Figure 4.
Proposed SARS-CoV-2 cell entry mechanism regulated by PDZ-mediated interaction
(A) β-Arrestin 1 or β-arrestin 2 binds to ACE2 with nearly equivalent affinity. FLAG-β-arrestin 1 or 2 was transiently coexpressed in HEK293 GnTI cells with Myc-ACE2. The cleared cell lysates were incubated with anti-c-Myc agarose beads. Proteins are eluted by 2x Laemmli sample buffer (Bio-Rad) supplemented with β-mercaptoethanol and detected by western blotting using the indicated specific antibodies (left panel). β-Actin was used as a loading control. The molecular markers are indicated in kDa on the right. Given the equivalent expression of myc-ACE2 observed in the cell lysate and immunoprecipitates, pull-down of β-arrestin 1 or β-arrestin 2 by myc-ACE2 was quantified by normalizing the signal intensities to their individual lysate expression, respectively (right panel). Error bars indicate SD.
(B) NHERF1 is not required to promote ACE2 dimerization. FLAG-NHERF1 and Myc-ACE2 were transiently transfected into HK2 cells. Forty-eight hours post transfection, the cell lysates were cleared by centrifugation and incubated with anti-c-Myc agarose beads (only the sample in the lower left panel was prepared using anti-FLAG agarose beads and therefore eluted by 3x FLAG peptide). Purified proteins by c-Myc peptide elution were detected by the indicated antibodies. The boxed blots in red are from SDS-PAGE (top panel) and the blots in the lower panel are from blue native PAGE performed as described before (Dewson, 2015). Molecular weights are indicated at the right side of the blots. In the lower right panel, the same samples were loaded in the first and third lane to better show the slight difference of protein size from different samples.

◆ **Explore the material**:
1. Repeat the figure legend on SARS-CoV-2 cell entry word for word, beginning at the words "(B) NHERF1 is" and stopping after the words "from different samples.".
2. Write what comes next in the figure legend on SARS-CoV-2 cell entry, picking up after its last sentence.

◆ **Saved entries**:
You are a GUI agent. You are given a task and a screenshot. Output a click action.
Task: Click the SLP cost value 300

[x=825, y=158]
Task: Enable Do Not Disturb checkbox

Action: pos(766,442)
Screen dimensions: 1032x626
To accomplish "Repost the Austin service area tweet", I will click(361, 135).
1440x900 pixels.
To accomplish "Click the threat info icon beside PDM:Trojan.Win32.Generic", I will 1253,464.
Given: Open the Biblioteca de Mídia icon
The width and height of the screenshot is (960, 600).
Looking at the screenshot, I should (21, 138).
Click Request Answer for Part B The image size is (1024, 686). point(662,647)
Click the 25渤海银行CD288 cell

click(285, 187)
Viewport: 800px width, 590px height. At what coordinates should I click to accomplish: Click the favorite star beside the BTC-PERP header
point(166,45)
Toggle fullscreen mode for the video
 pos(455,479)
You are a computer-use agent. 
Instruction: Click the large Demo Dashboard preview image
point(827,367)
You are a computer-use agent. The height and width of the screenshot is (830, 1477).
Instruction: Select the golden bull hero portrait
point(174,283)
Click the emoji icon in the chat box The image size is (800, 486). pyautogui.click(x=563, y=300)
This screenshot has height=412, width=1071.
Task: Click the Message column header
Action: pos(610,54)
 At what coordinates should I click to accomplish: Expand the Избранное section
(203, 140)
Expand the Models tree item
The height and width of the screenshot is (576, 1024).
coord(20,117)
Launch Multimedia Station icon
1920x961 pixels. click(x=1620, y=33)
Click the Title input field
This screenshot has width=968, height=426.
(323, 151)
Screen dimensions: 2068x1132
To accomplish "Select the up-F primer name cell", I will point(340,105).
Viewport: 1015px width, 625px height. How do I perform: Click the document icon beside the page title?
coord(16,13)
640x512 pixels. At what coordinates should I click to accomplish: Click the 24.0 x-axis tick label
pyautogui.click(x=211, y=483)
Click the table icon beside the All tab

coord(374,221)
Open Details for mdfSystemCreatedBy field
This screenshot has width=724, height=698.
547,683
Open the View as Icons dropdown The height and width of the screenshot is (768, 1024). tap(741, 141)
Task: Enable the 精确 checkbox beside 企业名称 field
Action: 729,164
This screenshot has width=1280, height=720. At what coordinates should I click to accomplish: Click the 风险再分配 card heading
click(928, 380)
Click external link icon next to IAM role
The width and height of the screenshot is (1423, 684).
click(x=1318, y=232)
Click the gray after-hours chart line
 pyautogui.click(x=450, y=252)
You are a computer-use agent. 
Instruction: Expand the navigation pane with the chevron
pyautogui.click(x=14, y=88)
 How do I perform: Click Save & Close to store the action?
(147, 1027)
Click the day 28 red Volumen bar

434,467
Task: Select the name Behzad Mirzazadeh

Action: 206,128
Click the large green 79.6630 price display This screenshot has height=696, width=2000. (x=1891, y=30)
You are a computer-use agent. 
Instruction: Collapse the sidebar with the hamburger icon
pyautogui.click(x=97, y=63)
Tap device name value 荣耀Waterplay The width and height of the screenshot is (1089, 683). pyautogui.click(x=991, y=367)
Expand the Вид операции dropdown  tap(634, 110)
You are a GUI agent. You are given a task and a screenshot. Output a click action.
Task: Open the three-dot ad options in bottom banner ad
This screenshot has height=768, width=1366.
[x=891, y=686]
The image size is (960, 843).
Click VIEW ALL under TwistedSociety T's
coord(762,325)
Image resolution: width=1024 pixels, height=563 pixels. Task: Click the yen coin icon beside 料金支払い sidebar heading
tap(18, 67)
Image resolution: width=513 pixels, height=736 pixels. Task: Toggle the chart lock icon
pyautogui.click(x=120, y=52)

◆ **Answer set**:
1.
(B) NHERF1 is not required to promote ACE2 dimerization. FLAG-NHERF1 and Myc-ACE2 were transiently transfected into HK2 cells. Forty-eight hours post transfection, the cell lysates were cleared by centrifugation and incubated with anti-c-Myc agarose beads (only the sample in the lower left panel was prepared using anti-FLAG agarose beads and therefore eluted by 3x FLAG peptide). Purified proteins by c-Myc peptide elution were detected by the indicated antibodies. The boxed blots in red are from SDS-PAGE (top panel) and the blots in the lower panel are from blue native PAGE performed as described before (Dewson, 2015). Molecular weights are indicated at the right side of the blots. In the lower right panel, the same samples were loaded in the first and third lane to better show the slight difference of protein size from different samples.

2.
(C) Sequence alignment of ACE2 and NRP1 from SARS-CoV-2 hosts human (Protein ID: NP_001358344.1 for ACE2 and ADN93470.1 for NRP1) and bat (Protein ID: NP_001231902.2 for ACE2 and KAF6372190.1 for NRP1). Human and bat ACE2/Ace2 and NRP1/Nrp1 are used because they are primary hosts of SARS-CoV-2 (Burki, 2020). Both identified SARS-CoV-2 receptors are single-pass transmembrane proteins and have a typical type I PDZ-binding motif (QTSF and YSEA) implying a possible common mechanism by which NHERF1 regulates SARS-CoV-2 receptor internalization. The single-pass transmembrane regions are colored in red, and the intracellular C-terminal tail is colored in blue. The conserved serine and threonine residues are indicated by asterisks and are likely to be potential phosphorylation sites denoted by an encircled P. These sites may mediate SARS-CoV-2 receptor binding to β-arrestin as in the case of β2AR, where the phosphorylated receptor C terminus is required for binding to β-arrestin and receptor internalization (Nobles et al., 2011).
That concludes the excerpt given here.